Comme le planisme s’étend de plus en plus, on est amené à substituer aux principes juridiques de simples références indiquant que telle ou telle opération est « correcte » ou « raisonnable ». Cela revient à dire que, dans les cas concrets, la décision est abandonnée à la discrétion d’un arbitre ou à une autorité spécialement compétente. La pénétration progressive de ces formules vagues dans la législation et la jurisprudence pourrait fournir les éléments d’une véritable histoire du déclin de la règle de la loi, de la disparition du Rechtstaat, de l’« État de Droit ». On y verrait comment cet envahissement de l’arbitraire a rendu les lois incertaines, les a fait mépriser et les a réduites au rang de simples instruments de la politique. Sous ce rapport, il est essentiel d’insister une fois de plus sur le fait que ce processus de déchéance de la règle de la loi était en cours en Allemagne quelque temps déjà avant l’avènement d’Hitler. La tendance vers un planisme totalitaire était déjà bien avancée. Hitler n’eut qu’à compléter la tâche.

Il n’est pas douteux que le planisme implique nécessairement une discrimination délibérée entre les besoins des individus, permettant aux uns de faire ce qu’on interdit aux autres. Il faut que la loi fixe la richesse à laquelle certaines catégories de gens ont droit, codifie ce qu’on peut et ce qu’on ne peut pas posséder. Ceci signifie, en réalité, un retour aux statuts, un renversement du « mouvement des sociétés progressives » qui a été, selon la phrase célèbre de Sir Henry Maine, « jusqu’à présent le mouvement du statut au contrat ». Nous devons indiscutablement considérer la règle de la loi, plus encore que la règle du contrat, comme la véritable antinomie de la règle du statut. C’est la règle formelle de la loi, c’est l’absence de certaines catégories de gens privilégiés qui garantit l’égalité devant la loi.

De tout ceci résulte un fait indiscutable, quoique en apparence paradoxal : l’égalité formelle devant la loi est en contradiction, voire incompatible, avec tout effort gouvernemental tendant à réaliser l’égalité matérielle ou concrète entre les hommes. En d’autres termes, toute politique qui veut mettre en pratique l’idéal de la justice distributive doit mener tout droit à la destruction de la règle de la loi. Pour obtenir de gens différents des résultats identiques, il faut les traiter différemment. Offrir à des hommes différents la même possibilité objective c’est ne pas leur accorder la même chance subjective.
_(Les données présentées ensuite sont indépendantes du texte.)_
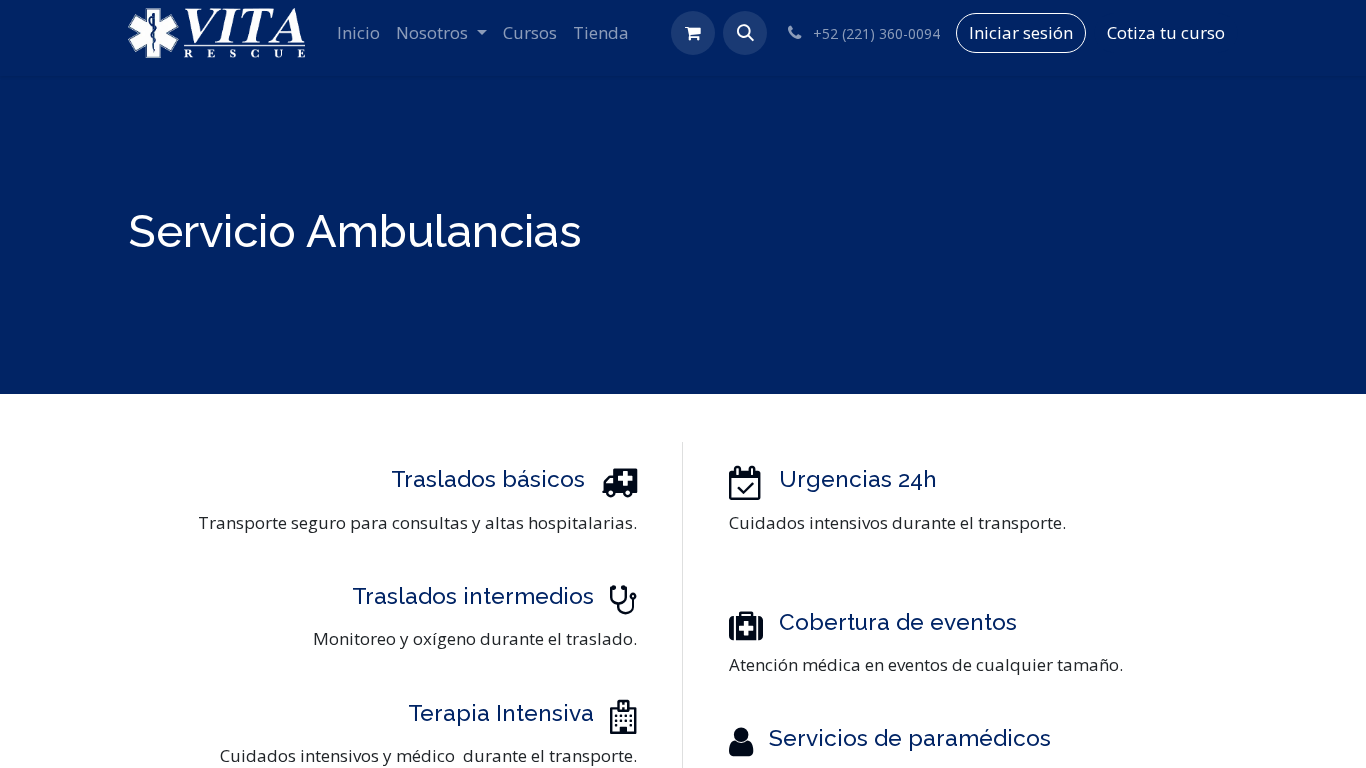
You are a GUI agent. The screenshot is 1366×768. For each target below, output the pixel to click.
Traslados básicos (488, 479)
On ne peut pas contester que la règle de la loi produise une inégalité économique ; cependant cette inégalité n’affecte pas particulièrement une catégorie de gens déterminée. Il est significatif et caractéristique au demeurant que les socialistes (et les nazis), tout en protestant contre la justice « purement » formelle, contre les lois qui ne tiennent pas compte de la situation matérielle des gens, tout en demandant « la socialisation du droit » et en attaquant l’indépendance des juges, ont soutenu des mouvements dans le genre de la Freirechtsschule, ennemi dangereux de la règle de la loi.
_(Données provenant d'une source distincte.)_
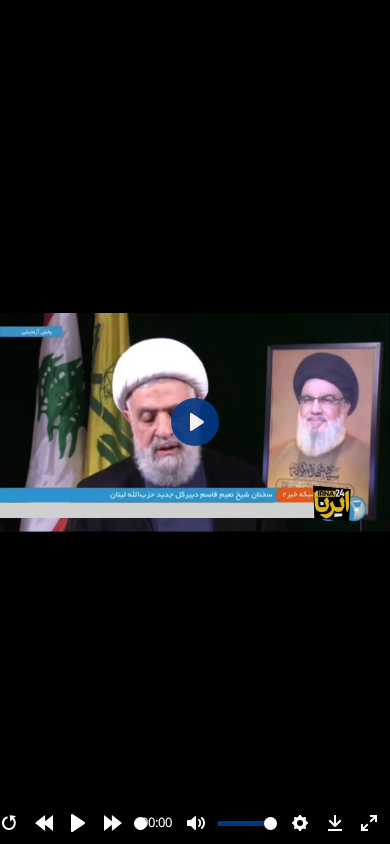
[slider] (140, 823)
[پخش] (78, 823)
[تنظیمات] (300, 823)
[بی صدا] (196, 823)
Pour l’efficacité de la règle de la loi, il est plus important qu’elle soit toujours appliquée sans exception que de savoir ce qu’elle contient : peu importe que nous conduisions sur le côté gauche ou droit de la route, à condition que nous prenions tous le même côté. Ce qui est important, c’est que nous puissions, en connaissance de la règle, prédire correctement l’attitude des gens. Ceci exige qu’elle soit appliquée dans tous les cas, même si à l’occasion nous avons l’impression de commettre une injustice.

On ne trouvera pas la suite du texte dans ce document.